[Opening DATA PROVIDED section]

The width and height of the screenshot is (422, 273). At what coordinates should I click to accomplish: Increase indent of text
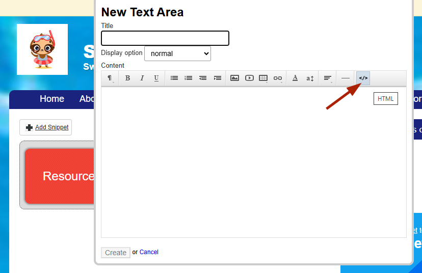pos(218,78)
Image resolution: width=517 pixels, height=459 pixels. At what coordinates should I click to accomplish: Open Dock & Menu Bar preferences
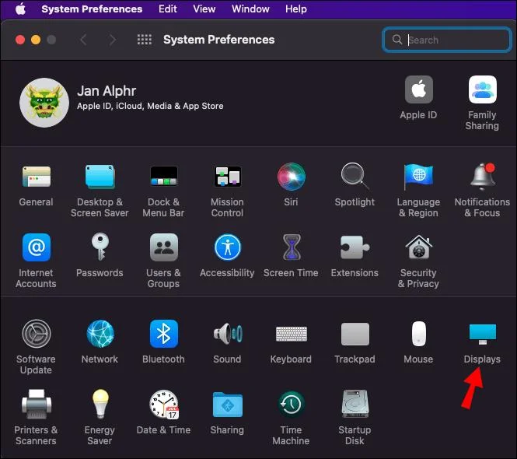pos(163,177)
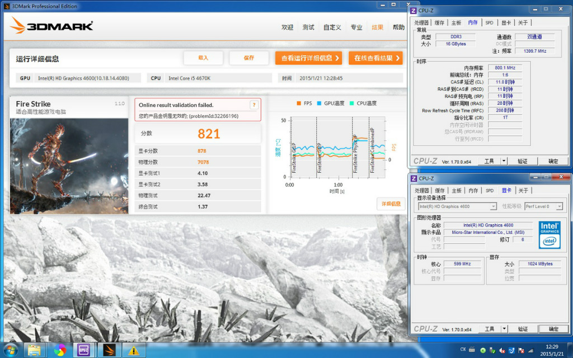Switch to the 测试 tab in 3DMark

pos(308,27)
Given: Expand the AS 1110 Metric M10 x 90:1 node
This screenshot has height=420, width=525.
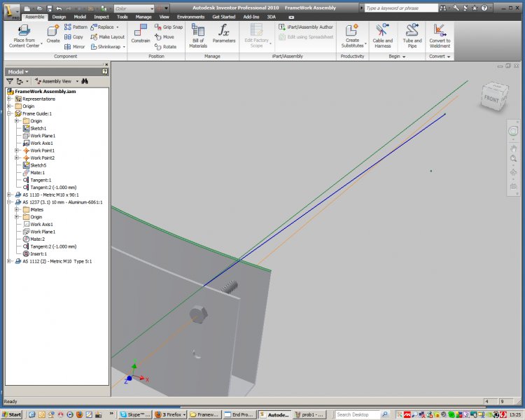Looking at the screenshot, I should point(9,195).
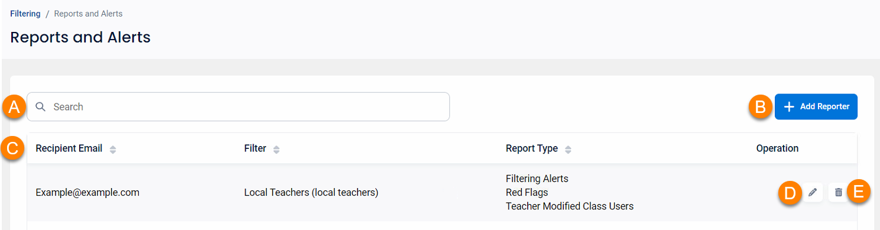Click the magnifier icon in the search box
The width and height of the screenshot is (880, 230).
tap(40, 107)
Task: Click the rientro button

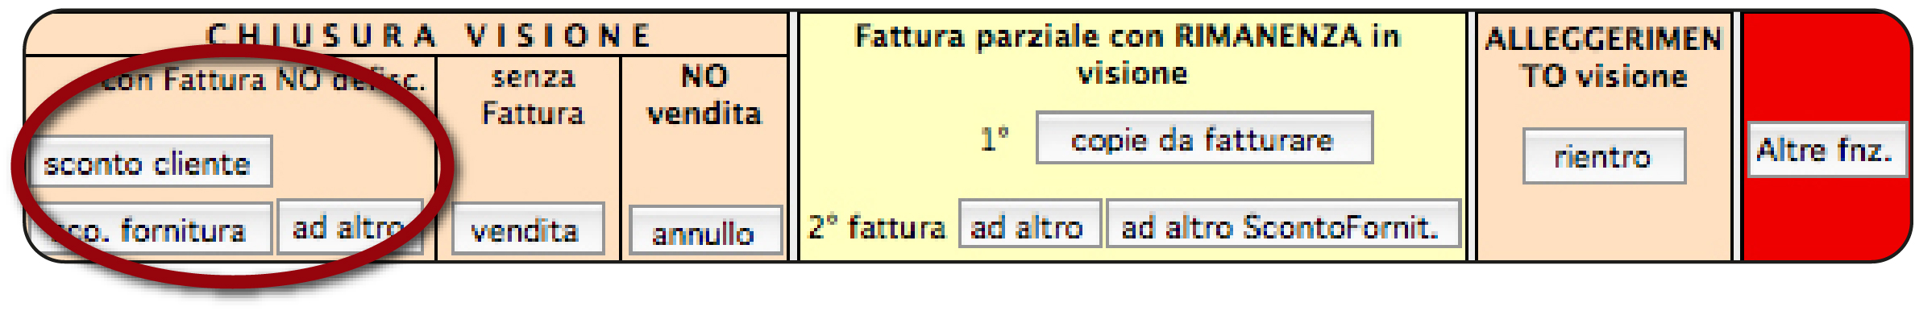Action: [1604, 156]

[Closing DATA PROVIDED section]
[Opening DATA PROVIDED section]

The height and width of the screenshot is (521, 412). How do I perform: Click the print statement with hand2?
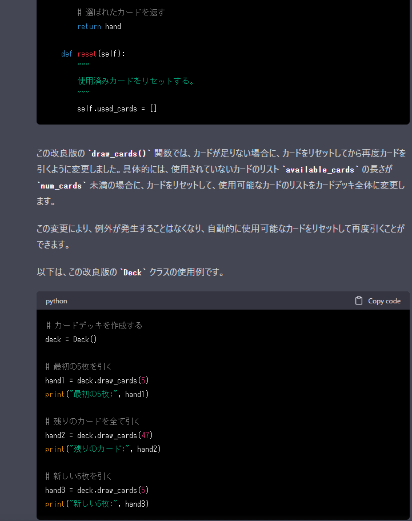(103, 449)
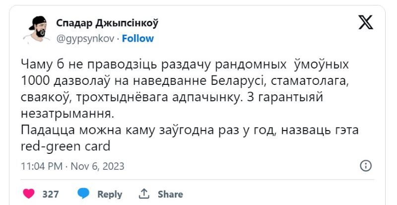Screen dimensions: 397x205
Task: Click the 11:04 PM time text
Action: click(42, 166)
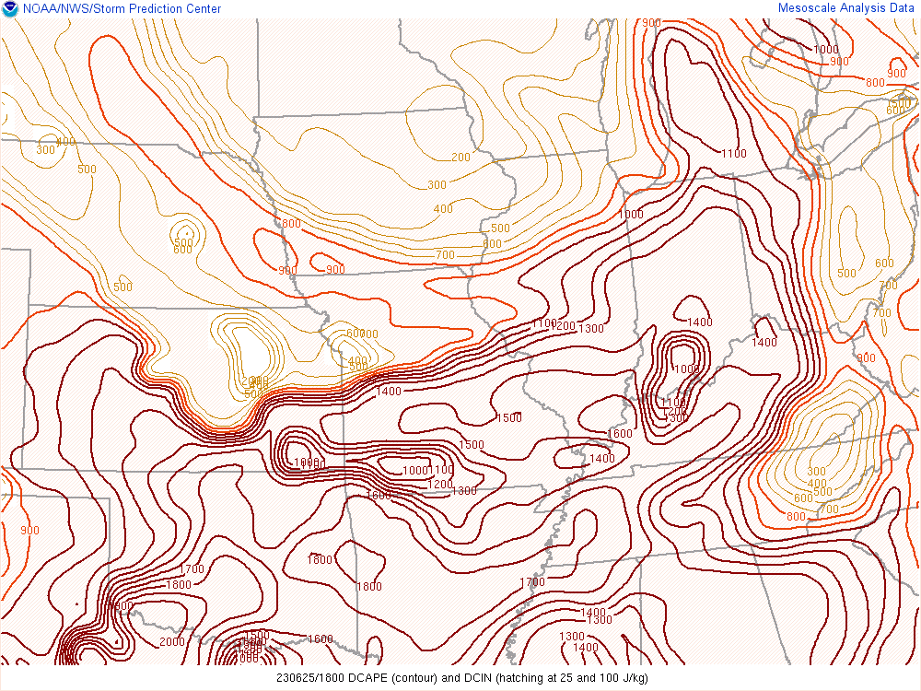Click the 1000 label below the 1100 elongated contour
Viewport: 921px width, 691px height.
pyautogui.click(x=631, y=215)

[Closing DATA PROVIDED section]
[Opening DATA PROVIDED section]

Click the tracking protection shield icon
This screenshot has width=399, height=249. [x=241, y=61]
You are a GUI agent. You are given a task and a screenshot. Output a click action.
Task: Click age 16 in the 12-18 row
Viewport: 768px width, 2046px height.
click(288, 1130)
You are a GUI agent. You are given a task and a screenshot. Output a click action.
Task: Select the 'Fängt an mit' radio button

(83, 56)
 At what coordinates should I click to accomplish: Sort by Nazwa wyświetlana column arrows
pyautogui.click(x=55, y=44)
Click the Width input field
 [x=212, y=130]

[Closing DATA PROVIDED section]

WHAT IS BEING ASKED:
Working from the data above, repeat exactly, and only, the lines that begin at the line containing "The width and height of the screenshot is (422, 273)." and stop after the line containing "Given: Expand the"; pictures are not copied.

RESPONSE TO THIS TASK:
The width and height of the screenshot is (422, 273). At what coordinates should I click to accomplish: Increase indent of text
pos(218,78)
Image resolution: width=517 pixels, height=459 pixels. At what coordinates should I click to accomplish: Open Dock & Menu Bar preferences
pos(163,177)
Switch to the 测试 tab in 3DMark

pos(308,27)
Given: Expand the AS 1110 Metric M10 x 90:1 node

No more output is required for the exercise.